Uma das empresas mais antigas e icônicas do País, o Banco do Brasil passa por crise alarmante no governo Lula (PT), deixando de ser um símbolo de estabilidade para virar alegoria de declínio. Reforça isso sua recente exclusão do ranking das 500 marcas mais valiosas do mundo, da britânica Brand Finance. O que torna o declínio particularmente triste é seu caráter evitável.
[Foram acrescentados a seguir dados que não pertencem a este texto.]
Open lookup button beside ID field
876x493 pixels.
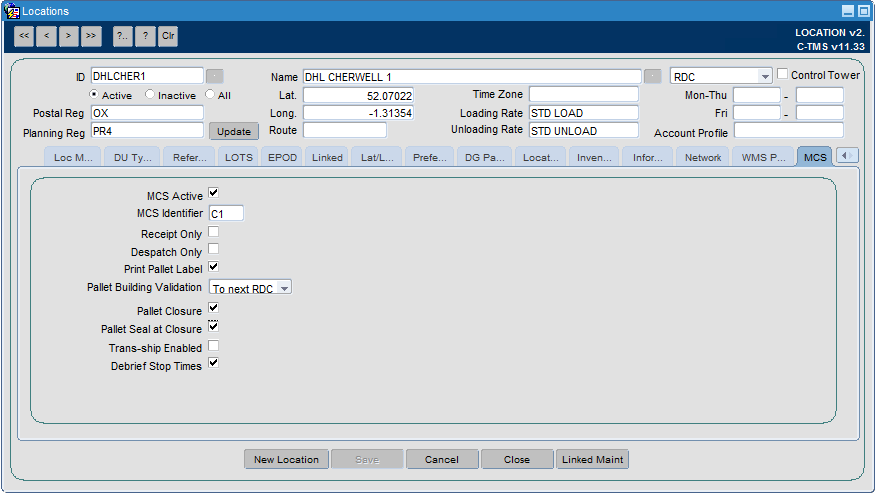(x=215, y=76)
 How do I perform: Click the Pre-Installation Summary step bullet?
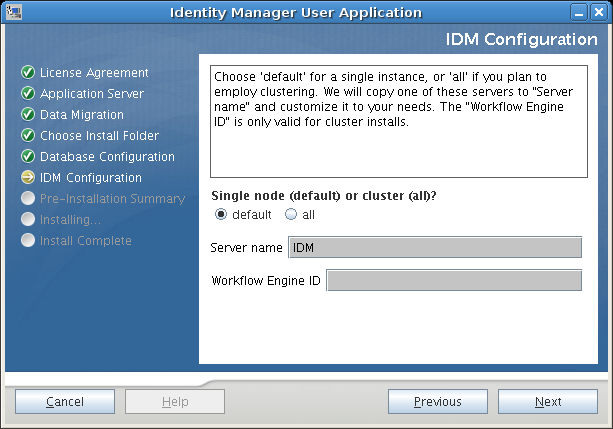28,199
Com patrimônio inigualável e credibilidade histórica, o BB virou refém de um governo que mistura populismo com ineficiência.
BB em queda livre
O BB ocupava do 467º lugar no início de 2025, com marca valendo em US$ 5,2 bilhões, e um ano depois simplesmente desapareceu da lista.
Eficiência privada
Enquanto o BB cai pelas tabelas, o banco Itaú saltou vinte posições e chegou ao 254º lugar no ranking de marcas Top 500 do mundo, em 2026.
Caiu na B3 também
O BB perdeu R$13,5 bilhões em valor de mercado, em 2025. Despencou da 6º para a 11º entre as maiores empresas da B3, a bolsa brasileira.
Para não esquecer
Se nada mudar, os petistas terão acelerado o ocaso do BB. Triste lição sobre os perigos da interferência política em um gigante bicentenário.